»»
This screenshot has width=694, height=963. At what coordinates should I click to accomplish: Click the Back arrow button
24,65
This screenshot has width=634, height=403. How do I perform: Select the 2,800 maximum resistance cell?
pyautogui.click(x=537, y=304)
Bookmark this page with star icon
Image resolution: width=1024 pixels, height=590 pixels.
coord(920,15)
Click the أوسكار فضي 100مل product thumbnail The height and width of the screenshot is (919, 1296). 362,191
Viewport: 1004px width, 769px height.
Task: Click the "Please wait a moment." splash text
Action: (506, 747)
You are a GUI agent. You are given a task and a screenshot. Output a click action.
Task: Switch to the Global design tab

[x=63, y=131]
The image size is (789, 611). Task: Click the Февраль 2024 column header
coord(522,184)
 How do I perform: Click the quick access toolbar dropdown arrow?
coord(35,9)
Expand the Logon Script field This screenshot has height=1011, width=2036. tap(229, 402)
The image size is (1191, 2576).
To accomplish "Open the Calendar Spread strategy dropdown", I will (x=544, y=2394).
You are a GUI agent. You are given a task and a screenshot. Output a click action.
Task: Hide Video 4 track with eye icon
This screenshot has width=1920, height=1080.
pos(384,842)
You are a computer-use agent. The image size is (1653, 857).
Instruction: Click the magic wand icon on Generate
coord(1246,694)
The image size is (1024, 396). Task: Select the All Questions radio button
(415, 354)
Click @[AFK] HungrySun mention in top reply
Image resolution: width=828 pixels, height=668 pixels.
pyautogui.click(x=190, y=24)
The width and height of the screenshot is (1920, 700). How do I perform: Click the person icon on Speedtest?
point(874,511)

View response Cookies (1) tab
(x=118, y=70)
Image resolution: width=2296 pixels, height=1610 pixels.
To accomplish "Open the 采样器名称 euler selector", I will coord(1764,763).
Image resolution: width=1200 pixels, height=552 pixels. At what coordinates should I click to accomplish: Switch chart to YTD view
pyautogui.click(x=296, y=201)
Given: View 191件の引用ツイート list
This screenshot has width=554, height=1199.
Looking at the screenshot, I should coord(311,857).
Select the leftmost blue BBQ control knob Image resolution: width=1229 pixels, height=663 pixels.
««
Problem »
Lay out every line of the material above as a Markdown table with the columns Number and Line, and omit the blank lines.

Expected answer »
| Number | Line |
|---|---|
| 1 | This screenshot has width=694, height=963. At what coordinates should I click to accomplish: Click the Back arrow button |
| 2 | 24,65 |
| 3 | This screenshot has width=634, height=403. How do I perform: Select the 2,800 maximum resistance cell? |
| 4 | pyautogui.click(x=537, y=304) |
| 5 | Bookmark this page with star icon |
| 6 | Image resolution: width=1024 pixels, height=590 pixels. |
| 7 | coord(920,15) |
| 8 | Click the أوسكار فضي 100مل product thumbnail The height and width of the screenshot is (919, 1296). 362,191 |
| 9 | Viewport: 1004px width, 769px height. |
| 10 | Task: Click the "Please wait a moment." splash text |
| 11 | Action: (506, 747) |
| 12 | You are a GUI agent. You are given a task and a screenshot. Output a click action. |
| 13 | Task: Switch to the Global design tab |
| 14 | [x=63, y=131] |
| 15 | The image size is (789, 611). Task: Click the Февраль 2024 column header |
| 16 | coord(522,184) |
| 17 |  How do I perform: Click the quick access toolbar dropdown arrow? |
| 18 | coord(35,9) |
| 19 | Expand the Logon Script field This screenshot has height=1011, width=2036. tap(229, 402) |
| 20 | The image size is (1191, 2576). |
| 21 | To accomplish "Open the Calendar Spread strategy dropdown", I will (x=544, y=2394). |
| 22 | You are a GUI agent. You are given a task and a screenshot. Output a click action. |
| 23 | Task: Hide Video 4 track with eye icon |
| 24 | This screenshot has width=1920, height=1080. |
| 25 | pos(384,842) |
| 26 | You are a computer-use agent. The image size is (1653, 857). |
| 27 | Instruction: Click the magic wand icon on Generate |
| 28 | coord(1246,694) |
| 29 | The image size is (1024, 396). Task: Select the All Questions radio button |
| 30 | (415, 354) |
| 31 | Click @[AFK] HungrySun mention in top reply |
| 32 | Image resolution: width=828 pixels, height=668 pixels. |
| 33 | pyautogui.click(x=190, y=24) |
| 34 | The width and height of the screenshot is (1920, 700). How do I perform: Click the person icon on Speedtest? |
| 35 | point(874,511) |
| 36 | View response Cookies (1) tab |
| 37 | (x=118, y=70) |
| 38 | Image resolution: width=2296 pixels, height=1610 pixels. |
| 39 | To accomplish "Open the 采样器名称 euler selector", I will coord(1764,763). |
| 40 | Image resolution: width=1200 pixels, height=552 pixels. At what coordinates should I click to accomplish: Switch chart to YTD view |
| 41 | pyautogui.click(x=296, y=201) |
| 42 | Given: View 191件の引用ツイート list |
| 43 | This screenshot has width=554, height=1199. |
| 44 | Looking at the screenshot, I should coord(311,857). |
| 45 | Select the leftmost blue BBQ control knob Image resolution: width=1229 pixels, height=663 pixels. |